BEGIN

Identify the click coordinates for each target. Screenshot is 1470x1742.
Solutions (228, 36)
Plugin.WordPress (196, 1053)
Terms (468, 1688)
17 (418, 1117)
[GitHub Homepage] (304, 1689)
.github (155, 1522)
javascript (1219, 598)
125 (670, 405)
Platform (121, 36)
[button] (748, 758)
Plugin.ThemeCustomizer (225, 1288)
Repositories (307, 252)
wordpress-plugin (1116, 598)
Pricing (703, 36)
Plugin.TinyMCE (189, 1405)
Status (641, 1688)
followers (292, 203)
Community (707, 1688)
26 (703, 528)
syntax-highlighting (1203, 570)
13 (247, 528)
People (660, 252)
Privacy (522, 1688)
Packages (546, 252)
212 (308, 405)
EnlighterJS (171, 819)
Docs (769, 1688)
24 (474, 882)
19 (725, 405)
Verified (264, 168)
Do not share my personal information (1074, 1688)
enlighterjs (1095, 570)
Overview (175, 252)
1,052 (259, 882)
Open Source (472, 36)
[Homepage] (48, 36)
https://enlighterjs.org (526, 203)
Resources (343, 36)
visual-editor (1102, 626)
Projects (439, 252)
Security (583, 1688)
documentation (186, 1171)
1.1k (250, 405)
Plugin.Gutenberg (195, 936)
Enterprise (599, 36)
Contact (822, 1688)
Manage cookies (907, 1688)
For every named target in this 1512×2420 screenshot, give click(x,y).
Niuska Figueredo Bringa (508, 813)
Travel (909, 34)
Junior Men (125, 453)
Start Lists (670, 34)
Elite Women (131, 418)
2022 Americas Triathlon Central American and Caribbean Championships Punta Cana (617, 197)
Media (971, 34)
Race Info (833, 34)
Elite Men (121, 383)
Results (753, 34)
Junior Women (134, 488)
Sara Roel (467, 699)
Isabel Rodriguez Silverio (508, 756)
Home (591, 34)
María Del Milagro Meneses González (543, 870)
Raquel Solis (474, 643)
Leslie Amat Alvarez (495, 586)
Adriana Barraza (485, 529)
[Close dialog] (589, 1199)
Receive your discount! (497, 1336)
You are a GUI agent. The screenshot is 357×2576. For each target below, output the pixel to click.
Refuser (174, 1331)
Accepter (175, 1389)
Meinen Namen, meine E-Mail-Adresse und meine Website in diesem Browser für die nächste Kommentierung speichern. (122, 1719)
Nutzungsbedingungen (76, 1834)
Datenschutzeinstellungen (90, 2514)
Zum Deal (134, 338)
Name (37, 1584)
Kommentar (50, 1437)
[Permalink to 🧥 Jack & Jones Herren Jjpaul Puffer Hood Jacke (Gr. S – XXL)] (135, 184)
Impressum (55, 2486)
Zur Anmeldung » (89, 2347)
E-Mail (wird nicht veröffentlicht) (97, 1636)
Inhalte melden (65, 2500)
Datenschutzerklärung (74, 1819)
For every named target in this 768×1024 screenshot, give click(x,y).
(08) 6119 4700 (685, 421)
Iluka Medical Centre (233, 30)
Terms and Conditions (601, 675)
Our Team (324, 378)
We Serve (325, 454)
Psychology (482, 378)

END

◆ PROBLEM:
Go through the data and copy every line that includes "target".

◆ ANSWER TO THE PROBLEM:
Identify the click coordinates for each target. Screenshot is 1470x1742.
For every named target in this 1512×2420 screenshot, give click(x,y).
You are a GUI agent. The screenshot is 357×2576. For each target below, output the pixel to click.
For every named target in this 768×1024 screenshot, give click(x,y).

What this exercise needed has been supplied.